## ENUNCIADO
Liste as vantagens que o imenso relógio formado pelos corpos celestes tem sobre os nossos relógios, de acordo com o texto de apoio sobre os céus.

## TEXTO DE APOIO
──────────

Os corpos celestes formam as peças de um imenso relógio, por onde acertamos os nossos relógios e que tem sobre eles a vantagem de não se desconcertar, de não parar nunca, nem precisar de corda.

Ora, se para um simples relógio de bolso ou de pulso, a nossa razão reclama, absolutamente, um autor que tenha tido inteligência bastante para o fazer, como o não havia de reclamar, ao ver e estudar a grande máquina do universo? Por isso Balmes costumava dizer que trazia a prova da existência de Deus no bolso do colete: referia-se ao relógio.

Os céus anunciam a sabedoria de Deus! «No movimento regular dos planetas e dos seus satélites — diz Newton — assim como na sua direcção, no seu plano, no grau da sua velocidade rebrilha o sinal dos desígnios e o testemunho da acção de uma Causa que não é nem cega nem casual, mas que é sem dúvida altamente conhecedora da mecâ­nica e geometria» [10].

Se atentamos na multidão dos Astros — só na Via Láctea há 100.000 milhões de estrelas das quais 33.000 são luminosas [11]; se ponderarmos na sua grandeza — o volume do sol, por exemplo, é 1.279.267 vezes igual ao da terra e pesado mede 2.000.000.000.000.000.000.000.000.000 de toneladas; se advertirmos a força velocíssima como se movem — a terra anda por hora 135.000 quilómetros — exclamamos necessariamente:

Os céus anunciam o imenso poder de Deus!

──────────

## DADOS REGISTRADOS
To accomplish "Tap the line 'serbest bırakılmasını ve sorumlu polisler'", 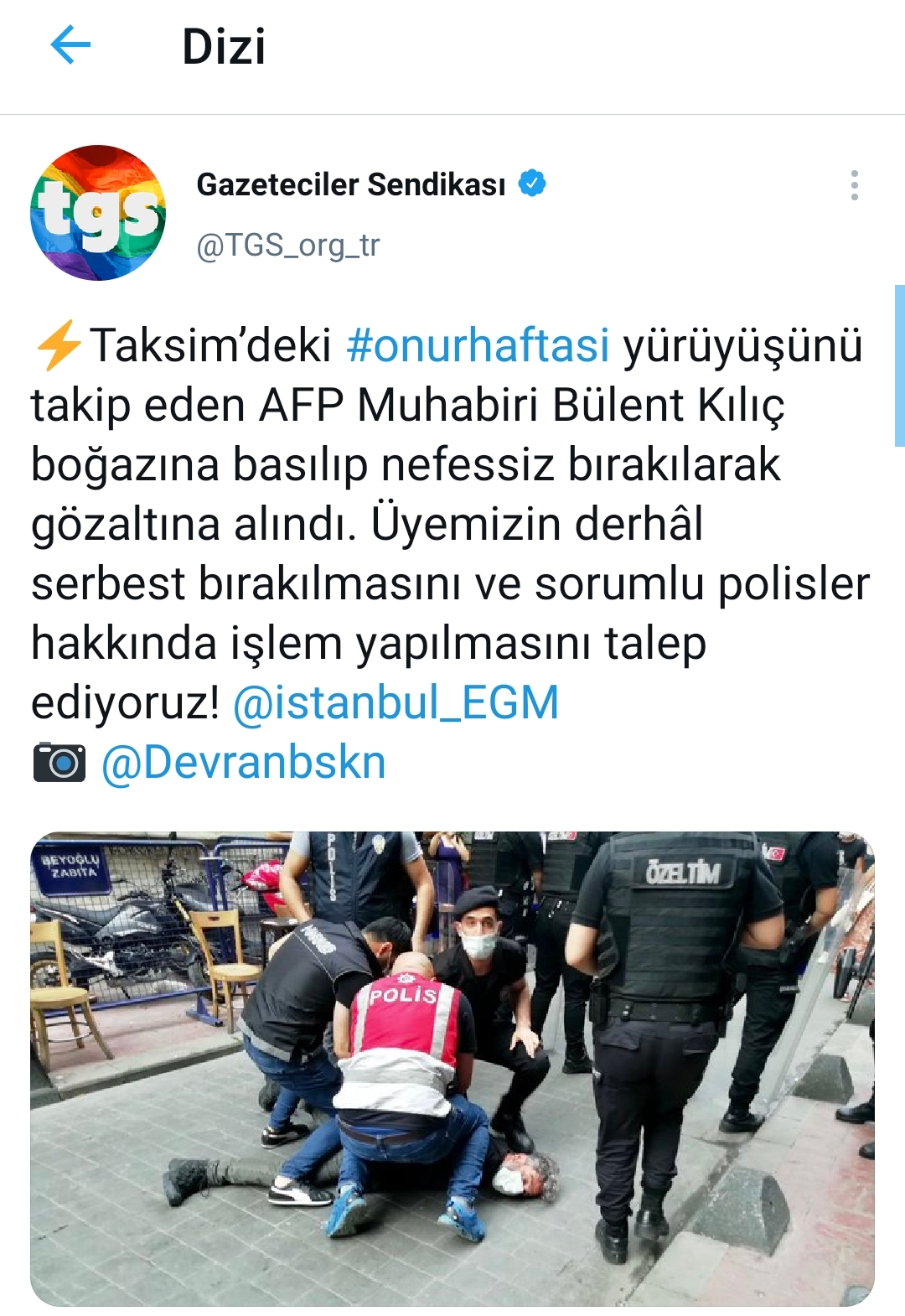I will pos(451,583).
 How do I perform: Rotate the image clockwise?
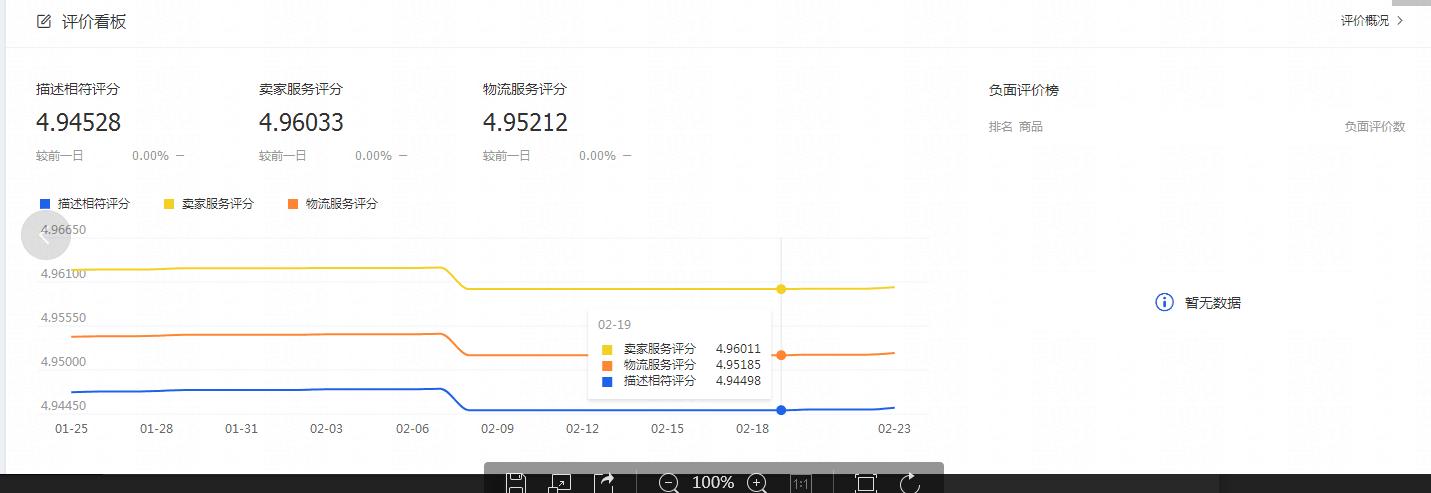tap(910, 483)
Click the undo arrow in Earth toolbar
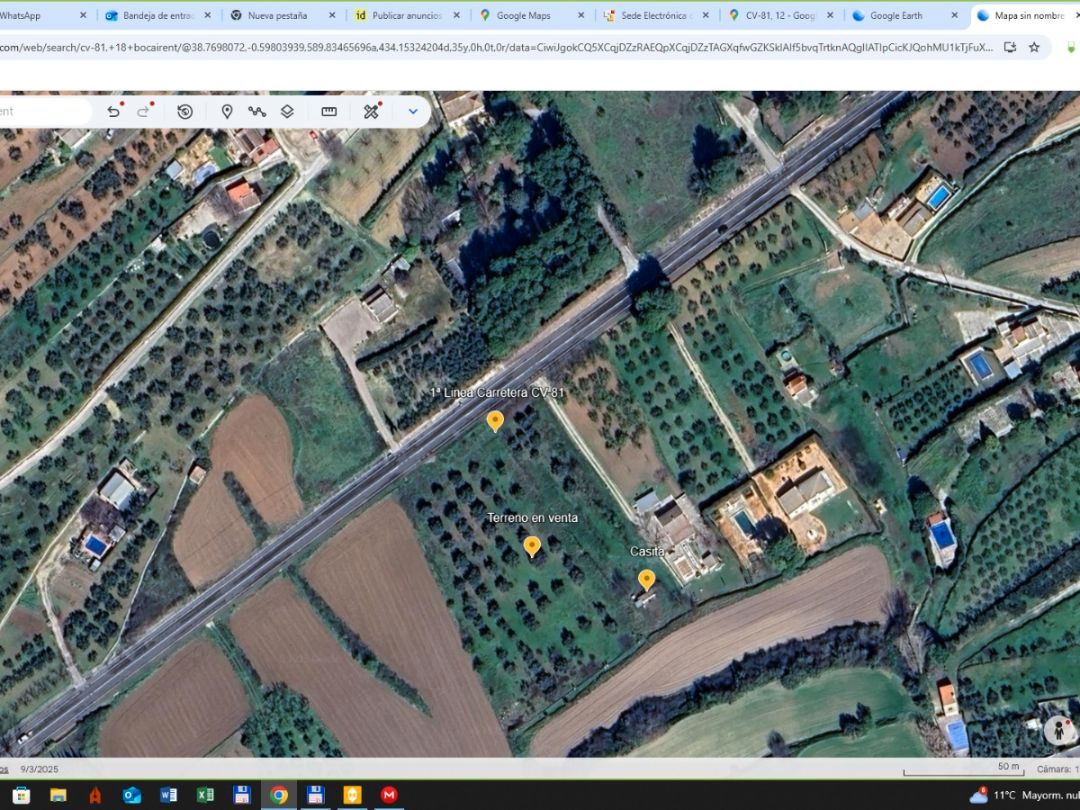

──────────

## RESPOSTA
- não se desconcertar
- não parar nunca
- não precisar de corda